CM:ne sto leggendo due biografie, quello di uno storico granadino del s. XVI e quello di un personaggio molto curioso del Rinascimento spagnolo. Non dico i loro nomi perché rivelerebbero l'argomento del mio prossimo romanzo. Ho anche iniziato il antologia che Remedios Sánchez ha fatto sulla poesia di Emilia Pardo Bazán (Goccia persa nel mare immenso).

Quanto a quello che scrivo ora, essendo in fase di documentazione, mi dedico a preparare riassunti, schizzi letterari e storie poi aiutami ad affrontare il processo di realizzazione del romanzo. È un periodo lungo e laborioso ma necessario. Poi, in un dato giorno, arriverà il bisogno di scrivere e allora inizierà il meglio del gioco della letteratura.

  • AL: Come pensi che sia la scena editoriale? Molti autori e pochi lettori?

CM: Quando ho iniziato a scrivere sempre Ero chiaro che dovevo pubblicare. Un romanzo senza lettori non ha senso. Alcuni autori diranno che scrivono da soli, ma la creatività richiede la condivisione. Un libro è scritto per comunicare qualcosa, quindi deve essere pubblicato. Mi ci sono voluti trent'anni per pubblicare. Se la mia prima storia era a undici anni, ho pubblicato il mio primo romanzo a quarant'anni. Nel frattempo mi ero dedicato al giornalismo, avevo pubblicato delle poesie e dei racconti, ma... pubblicare un romanzo è molto complicato.

Il panorama editoriale sta morendo. Se prima si sbagliava, con l'arrivo della pandemia molti editori e librerie hanno dovuto chiudere. Ci costerà recuperare. Tutto è cambiato molto. Non vedo un futuro molto promettente, davvero.

  • AL: Il momento di crisi che stiamo vivendo è difficile per te o riuscirai a mantenere qualcosa di positivo per le storie future?

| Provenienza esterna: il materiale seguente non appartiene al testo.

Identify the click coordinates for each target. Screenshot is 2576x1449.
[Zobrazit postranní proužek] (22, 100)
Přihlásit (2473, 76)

CM: Ho iniziato la pandemia con un difficile malattia familiare assimilare. È arrivato il COVID e ho avuto di nuovo un'altra malattia da un membro della famiglia che è stata ancora più dura. Sono stati due anni molto complicati in cui ho riflettuto e deciso di vivere in modo diverso e con altri valori. Ha influenzato la mia letteratura e le mie abitudini. Il lato positivo è che quelle due persone che si sono ammalate ora stanno bene, il che dimostra che ogni volta che chiudono una porta ti aprono una finestra. Forse la stessa cosa accade nel mondo dell'editoria. Dovremo aspettare.